# Kutipan Pilihan
Site icon Jernih.co

Dilema Sri Lanka: Kasih Makan Rakyat atau Bayar Utang ke Cina

JERNIH — Sri Lanka menghadapi dilema; membayar utang luar negeri ke Cina atau menyelamatkan rakyat dari krisis pangan.

Al Jazeera memberitakan Sri Lanka harus membayar utang luar negeri 7,3 miliar dolar AS, atau Rp 104,8 triliun, tahun ini atau dinyatakan gagal bayar dan merusak reputasinya di pasar internasional. Kerusakan reputasi akan membuat Sri Lanka kesulitan mencari pinjaman dan memicu kehancuran ekonomi sangat parah.

Desember 2021 cadangan devisa Sri Lanka mencapai titik terendah dalam sejarah, yaitu 1,6 miliar dolar AS atau Rp 22,9 triliun karena pendapatan dari turis asing, sumber devisa penting, menyusut selama pandemi.

Sri Lanka menerima dorongan akhir tahun ketika bank sentral menarik swap 10 miliar yuan, atau Rp 21,5 triliun, sesuai kesepakatan dengan Cina. Namun swap itu tidak akan cukup meningkatkan cadangan devisa.

Inilah yang membuat Sri Lanka dihadapkan pada pilihan membayar utang atau mengimpor kebutuhan sehari-hari bagi rakyatnya.

Selama ini pemerintah berkomitmen membayar utang, meski harus mengorbankan rakyatnya yang berjuang memenuhi segala kebutuhan, termasuk gas untuk masak, susu bubuk, bahan bakar, dan obat-obatan.

Awal bulan ini sejumlah pemimpin Kamar Dagang (Kadin) Sri Lanka, sebuah badan industri terkemuka, meminta pemerintah menunda pembayaran obligasi dan menggunakan valuta asing untuk membeli barang-barang seperti makanan dan obat-obatan.

Vish Govindasamy, ketua Kadin Sri Lanka, mendesak pemerintah mengijinkan penggunaan arus masuk valas untuk meringankan kesulitan masyarakat umum memperoleh kebutuhan pokok.

“Karena sebagian mata uang asing Sri Lanka berasal dari pariwisata, kami tidak dapat mengirim pesan dunia tentang kekurangan pangan di negara ini,” Govindasamy memperingatkan.

Mantan ketua Kadin JD Bandaranayake menambahkan pemerintah harus fokus pada mengurangi kesulitan, dengan menjadwal ulang pembayaran utang.

Permohonan itu tidak didengar karena menteri kabinet dan bank sentral sibuk berjuang untuk solusi jangka pendek, terutama swap mata uang seperti terjadi Desember 2021 lalu.

Analis mengatakan swap seperti itu tidak dengan mudah dikonversi ke dalam dolar AS, dan secara praktis tidak ada gunanya dalam membayar utang.

# Data yang Diberikan

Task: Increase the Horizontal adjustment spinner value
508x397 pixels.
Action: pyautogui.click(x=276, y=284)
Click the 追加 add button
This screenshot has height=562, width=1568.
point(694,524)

# Tugas Latihan
1 - Berapa nilai cadangan devisa Sri Lanka pada Desember 2021 menurut artikel tentang Sri Lanka di atas?
2 - Tuliskan kembali bagian artikel tentang Sri Lanka mulai dari "JERNIH — Sri" sampai dengan "ekonomi sangat parah.", dengan mengganti "pasar internasional" menjadi "pasar global".

# Hasil Tiap Tugas
1 - 1,6 miliar dolar AS atau Rp 22,9 triliun.

2 -
JERNIH — Sri Lanka menghadapi dilema; membayar utang luar negeri ke Cina atau menyelamatkan rakyat dari krisis pangan.

Al Jazeera memberitakan Sri Lanka harus membayar utang luar negeri 7,3 miliar dolar AS, atau Rp 104,8 triliun, tahun ini atau dinyatakan gagal bayar dan merusak reputasinya di pasar global. Kerusakan reputasi akan membuat Sri Lanka kesulitan mencari pinjaman dan memicu kehancuran ekonomi sangat parah.